### Problem description
Present every line of the records below as a numbered list, leaving out the blank lines.
-- Entries provided start --
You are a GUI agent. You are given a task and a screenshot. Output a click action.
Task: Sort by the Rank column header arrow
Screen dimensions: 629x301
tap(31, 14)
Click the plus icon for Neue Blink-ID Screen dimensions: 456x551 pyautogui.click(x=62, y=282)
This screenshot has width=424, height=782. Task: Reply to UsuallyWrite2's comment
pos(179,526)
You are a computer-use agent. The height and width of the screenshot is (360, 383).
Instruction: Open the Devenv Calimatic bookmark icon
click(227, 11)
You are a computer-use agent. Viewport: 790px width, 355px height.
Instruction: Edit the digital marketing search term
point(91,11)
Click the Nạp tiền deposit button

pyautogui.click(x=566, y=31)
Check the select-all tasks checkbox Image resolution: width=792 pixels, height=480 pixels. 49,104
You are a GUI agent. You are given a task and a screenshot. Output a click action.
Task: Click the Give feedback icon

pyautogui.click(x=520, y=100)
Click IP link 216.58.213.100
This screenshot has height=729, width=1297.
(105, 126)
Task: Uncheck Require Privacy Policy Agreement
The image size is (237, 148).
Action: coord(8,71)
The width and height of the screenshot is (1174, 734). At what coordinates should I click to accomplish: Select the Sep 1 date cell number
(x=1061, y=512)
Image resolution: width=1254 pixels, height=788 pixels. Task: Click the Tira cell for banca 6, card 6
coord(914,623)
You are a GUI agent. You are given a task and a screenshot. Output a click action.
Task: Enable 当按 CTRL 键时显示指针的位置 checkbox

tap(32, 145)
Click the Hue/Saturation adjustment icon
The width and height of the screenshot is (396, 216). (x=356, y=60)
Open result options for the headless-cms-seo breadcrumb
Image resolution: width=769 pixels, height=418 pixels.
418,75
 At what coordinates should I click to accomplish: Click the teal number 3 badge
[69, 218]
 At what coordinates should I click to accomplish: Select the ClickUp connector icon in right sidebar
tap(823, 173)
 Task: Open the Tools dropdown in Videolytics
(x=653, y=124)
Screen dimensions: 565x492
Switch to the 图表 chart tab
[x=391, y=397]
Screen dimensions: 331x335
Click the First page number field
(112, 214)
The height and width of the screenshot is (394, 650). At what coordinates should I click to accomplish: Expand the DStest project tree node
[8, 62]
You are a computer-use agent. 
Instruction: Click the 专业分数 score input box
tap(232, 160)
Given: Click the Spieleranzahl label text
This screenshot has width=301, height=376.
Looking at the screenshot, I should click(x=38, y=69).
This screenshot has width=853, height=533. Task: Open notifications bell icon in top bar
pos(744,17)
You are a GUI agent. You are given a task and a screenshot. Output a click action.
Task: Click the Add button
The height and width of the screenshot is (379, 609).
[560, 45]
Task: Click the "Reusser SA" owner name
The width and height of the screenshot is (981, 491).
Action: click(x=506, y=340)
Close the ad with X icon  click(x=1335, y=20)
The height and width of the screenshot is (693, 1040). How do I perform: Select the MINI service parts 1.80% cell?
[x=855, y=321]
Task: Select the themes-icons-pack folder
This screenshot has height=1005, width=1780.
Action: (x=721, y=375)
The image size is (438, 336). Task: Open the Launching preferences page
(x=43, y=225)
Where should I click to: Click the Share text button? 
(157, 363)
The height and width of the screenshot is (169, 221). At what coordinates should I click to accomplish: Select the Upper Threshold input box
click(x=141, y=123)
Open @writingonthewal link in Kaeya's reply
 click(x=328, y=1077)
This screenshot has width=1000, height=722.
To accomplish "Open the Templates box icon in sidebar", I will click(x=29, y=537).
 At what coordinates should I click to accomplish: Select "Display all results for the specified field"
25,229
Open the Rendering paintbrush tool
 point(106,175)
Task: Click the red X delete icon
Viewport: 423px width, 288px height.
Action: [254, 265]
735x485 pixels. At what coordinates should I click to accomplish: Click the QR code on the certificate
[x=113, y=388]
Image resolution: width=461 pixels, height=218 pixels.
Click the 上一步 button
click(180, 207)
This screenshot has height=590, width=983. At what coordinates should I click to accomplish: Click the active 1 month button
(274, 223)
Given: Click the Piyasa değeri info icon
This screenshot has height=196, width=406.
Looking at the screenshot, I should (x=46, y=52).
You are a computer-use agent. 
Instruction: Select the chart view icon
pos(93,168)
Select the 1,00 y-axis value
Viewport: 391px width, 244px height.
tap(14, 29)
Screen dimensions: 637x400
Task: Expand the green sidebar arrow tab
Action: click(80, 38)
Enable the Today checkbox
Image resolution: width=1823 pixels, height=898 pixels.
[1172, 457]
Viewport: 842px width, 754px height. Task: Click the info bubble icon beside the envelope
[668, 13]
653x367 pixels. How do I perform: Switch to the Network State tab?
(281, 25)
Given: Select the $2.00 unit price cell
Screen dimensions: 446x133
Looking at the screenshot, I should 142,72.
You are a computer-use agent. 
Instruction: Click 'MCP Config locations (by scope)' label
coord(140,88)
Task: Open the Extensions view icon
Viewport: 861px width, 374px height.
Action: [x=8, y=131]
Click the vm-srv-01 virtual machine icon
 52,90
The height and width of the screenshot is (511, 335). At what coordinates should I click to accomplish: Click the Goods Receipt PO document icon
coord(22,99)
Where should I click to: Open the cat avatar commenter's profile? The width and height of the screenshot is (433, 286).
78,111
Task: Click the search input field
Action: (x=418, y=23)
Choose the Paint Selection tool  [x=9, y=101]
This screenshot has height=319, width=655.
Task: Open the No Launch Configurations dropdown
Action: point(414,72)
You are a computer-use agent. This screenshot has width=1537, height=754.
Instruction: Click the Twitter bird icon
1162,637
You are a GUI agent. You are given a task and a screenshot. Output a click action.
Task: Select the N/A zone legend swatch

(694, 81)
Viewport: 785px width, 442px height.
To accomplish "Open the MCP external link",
-- Entries provided end --
### Solution to this problem
1. You are a GUI agent. You are given a task and a screenshot. Output a click action.
2. Task: Sort by the Rank column header arrow
3. Screen dimensions: 629x301
4. tap(31, 14)
5. Click the plus icon for Neue Blink-ID Screen dimensions: 456x551 pyautogui.click(x=62, y=282)
6. This screenshot has width=424, height=782. Task: Reply to UsuallyWrite2's comment
7. pos(179,526)
8. You are a computer-use agent. The height and width of the screenshot is (360, 383).
9. Instruction: Open the Devenv Calimatic bookmark icon
10. click(227, 11)
11. You are a computer-use agent. Viewport: 790px width, 355px height.
12. Instruction: Edit the digital marketing search term
13. point(91,11)
14. Click the Nạp tiền deposit button
15. pyautogui.click(x=566, y=31)
16. Check the select-all tasks checkbox Image resolution: width=792 pixels, height=480 pixels. 49,104
17. You are a GUI agent. You are given a task and a screenshot. Output a click action.
18. Task: Click the Give feedback icon
19. pyautogui.click(x=520, y=100)
20. Click IP link 216.58.213.100
21. This screenshot has height=729, width=1297.
22. (105, 126)
23. Task: Uncheck Require Privacy Policy Agreement
24. The image size is (237, 148).
25. Action: coord(8,71)
26. The width and height of the screenshot is (1174, 734). At what coordinates should I click to accomplish: Select the Sep 1 date cell number
27. (x=1061, y=512)
28. Image resolution: width=1254 pixels, height=788 pixels. Task: Click the Tira cell for banca 6, card 6
29. coord(914,623)
30. You are a GUI agent. You are given a task and a screenshot. Output a click action.
31. Task: Enable 当按 CTRL 键时显示指针的位置 checkbox
32. tap(32, 145)
33. Click the Hue/Saturation adjustment icon
34. The width and height of the screenshot is (396, 216). (x=356, y=60)
35. Open result options for the headless-cms-seo breadcrumb
36. Image resolution: width=769 pixels, height=418 pixels.
37. 418,75
38.  At what coordinates should I click to accomplish: Click the teal number 3 badge
39. [69, 218]
40.  At what coordinates should I click to accomplish: Select the ClickUp connector icon in right sidebar
41. tap(823, 173)
42.  Task: Open the Tools dropdown in Videolytics
43. (x=653, y=124)
44. Screen dimensions: 565x492
45. Switch to the 图表 chart tab
46. [x=391, y=397]
47. Screen dimensions: 331x335
48. Click the First page number field
49. (112, 214)
50. The height and width of the screenshot is (394, 650). At what coordinates should I click to accomplish: Expand the DStest project tree node
51. [8, 62]
52. You are a computer-use agent. 
53. Instruction: Click the 专业分数 score input box
54. tap(232, 160)
55. Given: Click the Spieleranzahl label text
56. This screenshot has width=301, height=376.
57. Looking at the screenshot, I should click(x=38, y=69).
58. This screenshot has width=853, height=533. Task: Open notifications bell icon in top bar
59. pos(744,17)
60. You are a GUI agent. You are given a task and a screenshot. Output a click action.
61. Task: Click the Add button
62. The height and width of the screenshot is (379, 609).
63. [560, 45]
64. Task: Click the "Reusser SA" owner name
65. The width and height of the screenshot is (981, 491).
66. Action: click(x=506, y=340)
67. Close the ad with X icon  click(x=1335, y=20)
68. The height and width of the screenshot is (693, 1040). How do I perform: Select the MINI service parts 1.80% cell?
69. [x=855, y=321]
70. Task: Select the themes-icons-pack folder
71. This screenshot has height=1005, width=1780.
72. Action: (x=721, y=375)
73. The image size is (438, 336). Task: Open the Launching preferences page
74. (x=43, y=225)
75. Where should I click to: Click the Share text button? 
76. (157, 363)
77. The height and width of the screenshot is (169, 221). At what coordinates should I click to accomplish: Select the Upper Threshold input box
78. click(x=141, y=123)
79. Open @writingonthewal link in Kaeya's reply
80.  click(x=328, y=1077)
81. This screenshot has width=1000, height=722.
82. To accomplish "Open the Templates box icon in sidebar", I will click(x=29, y=537).
83.  At what coordinates should I click to accomplish: Select "Display all results for the specified field"
84. 25,229
85. Open the Rendering paintbrush tool
86.  point(106,175)
87. Task: Click the red X delete icon
88. Viewport: 423px width, 288px height.
89. Action: [254, 265]
90. 735x485 pixels. At what coordinates should I click to accomplish: Click the QR code on the certificate
91. [x=113, y=388]
92. Image resolution: width=461 pixels, height=218 pixels.
93. Click the 上一步 button
94. click(180, 207)
95. This screenshot has height=590, width=983. At what coordinates should I click to accomplish: Click the active 1 month button
96. (274, 223)
97. Given: Click the Piyasa değeri info icon
98. This screenshot has height=196, width=406.
99. Looking at the screenshot, I should (x=46, y=52).
100. You are a computer-use agent. 
101. Instruction: Select the chart view icon
102. pos(93,168)
103. Select the 1,00 y-axis value
104. Viewport: 391px width, 244px height.
105. tap(14, 29)
106. Screen dimensions: 637x400
107. Task: Expand the green sidebar arrow tab
108. Action: click(80, 38)
109. Enable the Today checkbox
110. Image resolution: width=1823 pixels, height=898 pixels.
111. [1172, 457]
112. Viewport: 842px width, 754px height. Task: Click the info bubble icon beside the envelope
113. [668, 13]
114. 653x367 pixels. How do I perform: Switch to the Network State tab?
115. (281, 25)
116. Given: Select the $2.00 unit price cell
117. Screen dimensions: 446x133
118. Looking at the screenshot, I should 142,72.
119. You are a computer-use agent. 
120. Instruction: Click 'MCP Config locations (by scope)' label
121. coord(140,88)
122. Task: Open the Extensions view icon
123. Viewport: 861px width, 374px height.
124. Action: [x=8, y=131]
125. Click the vm-srv-01 virtual machine icon
126.  52,90
127. The height and width of the screenshot is (511, 335). At what coordinates should I click to accomplish: Click the Goods Receipt PO document icon
128. coord(22,99)
129. Where should I click to: Open the cat avatar commenter's profile? The width and height of the screenshot is (433, 286).
130. 78,111
131. Task: Click the search input field
132. Action: (x=418, y=23)
133. Choose the Paint Selection tool  [x=9, y=101]
134. This screenshot has height=319, width=655.
135. Task: Open the No Launch Configurations dropdown
136. Action: point(414,72)
137. You are a computer-use agent. This screenshot has width=1537, height=754.
138. Instruction: Click the Twitter bird icon
139. 1162,637
140. You are a GUI agent. You are given a task and a screenshot. Output a click action.
141. Task: Select the N/A zone legend swatch
142. (694, 81)
143. Viewport: 785px width, 442px height.
144. To accomplish "Open the MCP external link",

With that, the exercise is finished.